[What the task asks]
From the first line to the last, write out the records below exactly as they appear.
*** Data to process Section Begins ***
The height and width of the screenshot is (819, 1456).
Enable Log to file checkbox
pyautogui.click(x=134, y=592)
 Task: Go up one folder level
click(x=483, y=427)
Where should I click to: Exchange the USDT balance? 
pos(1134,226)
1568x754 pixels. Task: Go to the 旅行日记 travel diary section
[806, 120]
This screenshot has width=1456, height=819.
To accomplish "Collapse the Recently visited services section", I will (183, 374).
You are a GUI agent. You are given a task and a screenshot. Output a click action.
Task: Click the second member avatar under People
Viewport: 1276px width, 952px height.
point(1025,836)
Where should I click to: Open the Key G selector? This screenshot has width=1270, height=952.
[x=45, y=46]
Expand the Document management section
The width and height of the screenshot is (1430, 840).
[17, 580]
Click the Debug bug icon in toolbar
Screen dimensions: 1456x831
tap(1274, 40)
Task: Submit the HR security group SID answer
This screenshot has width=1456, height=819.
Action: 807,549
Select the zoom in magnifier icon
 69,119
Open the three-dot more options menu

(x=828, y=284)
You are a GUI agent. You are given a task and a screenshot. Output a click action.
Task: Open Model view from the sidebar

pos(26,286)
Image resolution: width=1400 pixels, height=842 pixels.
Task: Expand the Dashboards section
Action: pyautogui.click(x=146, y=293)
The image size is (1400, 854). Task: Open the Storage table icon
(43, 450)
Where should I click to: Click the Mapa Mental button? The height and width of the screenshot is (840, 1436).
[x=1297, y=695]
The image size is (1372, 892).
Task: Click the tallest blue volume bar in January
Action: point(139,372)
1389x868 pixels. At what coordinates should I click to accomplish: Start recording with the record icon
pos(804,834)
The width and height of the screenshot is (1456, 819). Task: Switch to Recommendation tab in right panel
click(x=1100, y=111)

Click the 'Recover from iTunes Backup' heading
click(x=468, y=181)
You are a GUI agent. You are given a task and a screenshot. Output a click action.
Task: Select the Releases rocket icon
*** Data to process Section Ends ***
[Expected output]
The height and width of the screenshot is (819, 1456).
Enable Log to file checkbox
pyautogui.click(x=134, y=592)
 Task: Go up one folder level
click(x=483, y=427)
Where should I click to: Exchange the USDT balance? 
pos(1134,226)
1568x754 pixels. Task: Go to the 旅行日记 travel diary section
[806, 120]
This screenshot has width=1456, height=819.
To accomplish "Collapse the Recently visited services section", I will (183, 374).
You are a GUI agent. You are given a task and a screenshot. Output a click action.
Task: Click the second member avatar under People
Viewport: 1276px width, 952px height.
point(1025,836)
Where should I click to: Open the Key G selector? This screenshot has width=1270, height=952.
[x=45, y=46]
Expand the Document management section
The width and height of the screenshot is (1430, 840).
[17, 580]
Click the Debug bug icon in toolbar
Screen dimensions: 1456x831
tap(1274, 40)
Task: Submit the HR security group SID answer
This screenshot has width=1456, height=819.
Action: 807,549
Select the zoom in magnifier icon
 69,119
Open the three-dot more options menu

(x=828, y=284)
You are a GUI agent. You are given a task and a screenshot. Output a click action.
Task: Open Model view from the sidebar

pos(26,286)
Image resolution: width=1400 pixels, height=842 pixels.
Task: Expand the Dashboards section
Action: pyautogui.click(x=146, y=293)
The image size is (1400, 854). Task: Open the Storage table icon
(43, 450)
Where should I click to: Click the Mapa Mental button? The height and width of the screenshot is (840, 1436).
[x=1297, y=695]
The image size is (1372, 892).
Task: Click the tallest blue volume bar in January
Action: point(139,372)
1389x868 pixels. At what coordinates should I click to accomplish: Start recording with the record icon
pos(804,834)
The width and height of the screenshot is (1456, 819). Task: Switch to Recommendation tab in right panel
click(x=1100, y=111)

Click the 'Recover from iTunes Backup' heading
click(x=468, y=181)
You are a GUI agent. You are given a task and a screenshot. Output a click action.
Task: Select the Releases rocket icon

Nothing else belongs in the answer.